▶ [Your task] Identify each line below containing the string "panel" and copy it.

▶ [Material for the task]
■ ■ ■ ■ ■ ■ ■
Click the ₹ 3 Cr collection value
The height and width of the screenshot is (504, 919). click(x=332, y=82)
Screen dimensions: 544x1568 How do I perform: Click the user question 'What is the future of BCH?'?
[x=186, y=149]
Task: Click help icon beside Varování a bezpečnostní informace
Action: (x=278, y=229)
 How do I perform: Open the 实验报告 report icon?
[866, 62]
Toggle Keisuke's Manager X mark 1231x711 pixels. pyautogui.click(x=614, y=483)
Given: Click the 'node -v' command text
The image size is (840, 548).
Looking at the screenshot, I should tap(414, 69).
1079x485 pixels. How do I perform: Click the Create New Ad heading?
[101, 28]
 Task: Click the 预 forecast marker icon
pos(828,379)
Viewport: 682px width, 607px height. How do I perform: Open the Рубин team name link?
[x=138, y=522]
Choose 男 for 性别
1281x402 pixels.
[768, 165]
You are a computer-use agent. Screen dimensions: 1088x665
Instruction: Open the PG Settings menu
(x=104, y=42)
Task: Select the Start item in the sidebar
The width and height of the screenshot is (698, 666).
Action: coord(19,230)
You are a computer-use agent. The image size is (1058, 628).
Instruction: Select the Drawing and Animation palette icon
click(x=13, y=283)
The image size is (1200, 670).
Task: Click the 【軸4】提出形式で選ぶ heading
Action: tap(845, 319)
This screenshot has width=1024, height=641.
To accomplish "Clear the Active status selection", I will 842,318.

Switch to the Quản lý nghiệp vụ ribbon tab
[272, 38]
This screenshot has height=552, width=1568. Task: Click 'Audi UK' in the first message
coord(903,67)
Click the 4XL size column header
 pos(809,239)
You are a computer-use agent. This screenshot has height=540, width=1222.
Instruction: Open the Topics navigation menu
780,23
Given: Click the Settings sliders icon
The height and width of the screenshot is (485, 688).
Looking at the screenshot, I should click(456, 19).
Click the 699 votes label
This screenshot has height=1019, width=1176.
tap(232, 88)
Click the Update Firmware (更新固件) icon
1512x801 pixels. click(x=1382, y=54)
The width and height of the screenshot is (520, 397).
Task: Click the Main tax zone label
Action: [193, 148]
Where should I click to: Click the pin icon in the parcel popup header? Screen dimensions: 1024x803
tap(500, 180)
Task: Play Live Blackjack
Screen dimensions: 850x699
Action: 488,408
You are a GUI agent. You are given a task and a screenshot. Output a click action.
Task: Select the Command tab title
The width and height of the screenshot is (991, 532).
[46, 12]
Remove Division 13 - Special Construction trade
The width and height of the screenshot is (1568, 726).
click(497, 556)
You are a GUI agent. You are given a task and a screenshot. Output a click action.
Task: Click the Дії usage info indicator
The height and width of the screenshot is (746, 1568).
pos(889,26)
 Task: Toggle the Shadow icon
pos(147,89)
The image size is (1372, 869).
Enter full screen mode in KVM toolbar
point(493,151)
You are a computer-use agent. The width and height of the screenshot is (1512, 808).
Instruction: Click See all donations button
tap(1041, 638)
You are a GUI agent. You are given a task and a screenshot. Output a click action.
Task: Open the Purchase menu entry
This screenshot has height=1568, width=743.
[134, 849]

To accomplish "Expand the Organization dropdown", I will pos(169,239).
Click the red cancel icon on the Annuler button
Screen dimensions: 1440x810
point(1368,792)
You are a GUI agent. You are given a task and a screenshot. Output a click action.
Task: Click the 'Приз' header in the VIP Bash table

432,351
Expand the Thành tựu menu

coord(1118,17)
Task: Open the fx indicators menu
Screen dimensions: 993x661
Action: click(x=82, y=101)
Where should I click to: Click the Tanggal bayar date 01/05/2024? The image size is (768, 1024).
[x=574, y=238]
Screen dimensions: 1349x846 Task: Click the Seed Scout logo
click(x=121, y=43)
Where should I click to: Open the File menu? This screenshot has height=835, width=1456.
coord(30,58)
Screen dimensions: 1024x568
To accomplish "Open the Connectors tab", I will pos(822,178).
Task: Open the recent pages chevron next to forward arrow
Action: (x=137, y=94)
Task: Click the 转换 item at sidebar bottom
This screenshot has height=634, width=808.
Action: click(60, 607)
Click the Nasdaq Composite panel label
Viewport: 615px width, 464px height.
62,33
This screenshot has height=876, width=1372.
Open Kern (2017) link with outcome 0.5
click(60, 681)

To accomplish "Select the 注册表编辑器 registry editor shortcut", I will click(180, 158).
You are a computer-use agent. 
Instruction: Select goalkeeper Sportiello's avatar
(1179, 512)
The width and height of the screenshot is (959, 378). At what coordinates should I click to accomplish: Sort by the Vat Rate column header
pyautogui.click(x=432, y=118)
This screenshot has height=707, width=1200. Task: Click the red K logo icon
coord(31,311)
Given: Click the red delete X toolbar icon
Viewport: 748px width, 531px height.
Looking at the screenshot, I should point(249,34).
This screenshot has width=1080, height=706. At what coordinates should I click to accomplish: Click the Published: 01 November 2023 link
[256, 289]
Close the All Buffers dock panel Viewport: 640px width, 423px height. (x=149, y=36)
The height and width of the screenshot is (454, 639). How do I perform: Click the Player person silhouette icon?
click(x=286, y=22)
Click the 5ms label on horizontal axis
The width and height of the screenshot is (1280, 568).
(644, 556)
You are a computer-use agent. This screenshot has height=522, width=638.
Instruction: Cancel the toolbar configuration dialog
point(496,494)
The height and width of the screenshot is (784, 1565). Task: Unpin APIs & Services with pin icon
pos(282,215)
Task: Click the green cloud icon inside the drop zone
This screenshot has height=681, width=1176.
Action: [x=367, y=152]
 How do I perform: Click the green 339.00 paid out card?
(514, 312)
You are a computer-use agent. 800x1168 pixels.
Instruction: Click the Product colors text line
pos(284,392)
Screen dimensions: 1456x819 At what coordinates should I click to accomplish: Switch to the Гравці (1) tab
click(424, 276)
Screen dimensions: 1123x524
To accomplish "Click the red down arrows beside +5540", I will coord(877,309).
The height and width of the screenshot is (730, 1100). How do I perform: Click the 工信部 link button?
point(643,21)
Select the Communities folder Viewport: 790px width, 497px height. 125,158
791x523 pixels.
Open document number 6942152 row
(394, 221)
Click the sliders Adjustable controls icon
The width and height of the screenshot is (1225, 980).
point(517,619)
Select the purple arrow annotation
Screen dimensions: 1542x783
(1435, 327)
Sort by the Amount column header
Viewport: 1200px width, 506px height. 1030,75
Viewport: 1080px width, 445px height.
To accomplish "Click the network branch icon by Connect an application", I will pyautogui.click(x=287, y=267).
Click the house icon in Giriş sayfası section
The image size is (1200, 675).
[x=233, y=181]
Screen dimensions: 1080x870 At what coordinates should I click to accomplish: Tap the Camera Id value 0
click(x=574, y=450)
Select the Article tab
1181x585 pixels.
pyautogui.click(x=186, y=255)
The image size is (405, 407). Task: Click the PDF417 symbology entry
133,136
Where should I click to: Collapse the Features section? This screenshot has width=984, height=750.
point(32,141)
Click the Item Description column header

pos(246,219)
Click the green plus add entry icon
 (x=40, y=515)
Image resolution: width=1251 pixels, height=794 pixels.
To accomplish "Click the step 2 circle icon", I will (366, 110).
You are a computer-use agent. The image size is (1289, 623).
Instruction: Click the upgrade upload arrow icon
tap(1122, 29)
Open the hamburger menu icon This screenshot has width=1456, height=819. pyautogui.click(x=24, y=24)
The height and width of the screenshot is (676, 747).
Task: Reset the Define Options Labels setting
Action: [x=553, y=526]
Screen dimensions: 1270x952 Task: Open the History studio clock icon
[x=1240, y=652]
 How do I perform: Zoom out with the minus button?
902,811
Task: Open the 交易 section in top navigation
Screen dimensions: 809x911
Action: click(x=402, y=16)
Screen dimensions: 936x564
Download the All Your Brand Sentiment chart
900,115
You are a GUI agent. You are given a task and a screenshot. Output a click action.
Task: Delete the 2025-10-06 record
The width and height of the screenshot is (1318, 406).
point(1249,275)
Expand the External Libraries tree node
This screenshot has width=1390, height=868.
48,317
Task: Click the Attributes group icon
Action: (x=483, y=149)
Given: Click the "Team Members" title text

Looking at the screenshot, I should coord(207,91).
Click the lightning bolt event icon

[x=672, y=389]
■ ■ ■ ■ ■ ■ ■
▶ [Reply]
Click the Nasdaq Composite panel label
Close the All Buffers dock panel Viewport: 640px width, 423px height. (x=149, y=36)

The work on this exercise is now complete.